Problem: Let $G$ be a finite nonabelian group. Assume any two elements $x,y \in G$ conjugate to each other also commute, show that $G$ is not simple.
I write down a proof of this problem based on its Sylow subgroups, but not sure if it is right. Can anyone verify it for me? Thanks in advance:
Proof: If $G$ is a $p$-group, then we are done, since nonabelian $p$-groups are not simple.
If $G$ is not a $p$-group, write $|G| = p^em,\, p \nmid m$. Given any two Sylow $p$-subgroups $P$ and $Q$ of $G$, they are conjugate, hence commute with each other. Consider the group $S = \langle PQ \rangle$ generated by $P$ and $Q$. It is not difficult to show $S = \{xy\mid x \in P, y \in Q\}$, since $P$ and $Q$ commutes. Also, $S$ is a $p$-group containing both $P$ and $Q$, because $(xy)^{p^e} = x^{p^e}y^{p^e} = 1$. By the maximality of Sylow subgroups, $S = P$ and $S = Q$. Hence $P = Q$, if follows $P \lhd G$, and $P \neq G$ for $|P| \lt |G|$. That is, $G$ is not simple.
edit: I try to correct my former proof (maybe I should say write down a new proof, but I think there is some connection between these two) and it seems to suffice now.
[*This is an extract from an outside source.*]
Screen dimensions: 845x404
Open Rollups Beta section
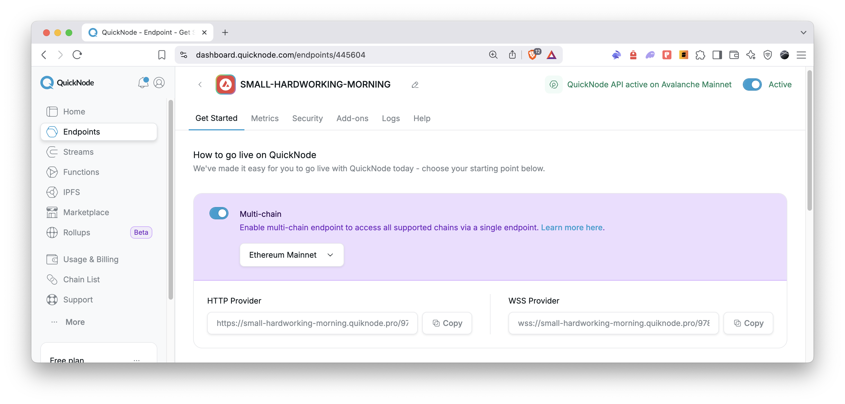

Corrected Proof: Given a conjugate class $x^G$ of $G$, consider the subgroup $H$ generated by its elements. Since the generators of $H$ commutes with each other, $H$ is abelian, so $H \neq G$, otherwise contradicting $G$ being nonabelian. Thus, $H$ is a proper subgroup of $G$.
For any element $h \in H$, and write $h = x_1x_2\dots x_m$ where $x_i \in x^G, i=1,2,\dots,m$. Then for any $g\in G$, $g^{-1}hg = (g^{-1}x_1g)(g^{-1}x_2g)\dots (g^{-1}x_mg)$ is also a product of elements in $x^G$, and the normality of $H$ follows.
We have $y^g=x$, then $xy=yx$. Based on your proof, it is not clear, why should $S=\langle P,Q\rangle$ be a $p$-group. Because we can not say that $x\in C_G(Q)$ for every $x\in P$. All we know that $x$ commutes with $x^g\in Q$.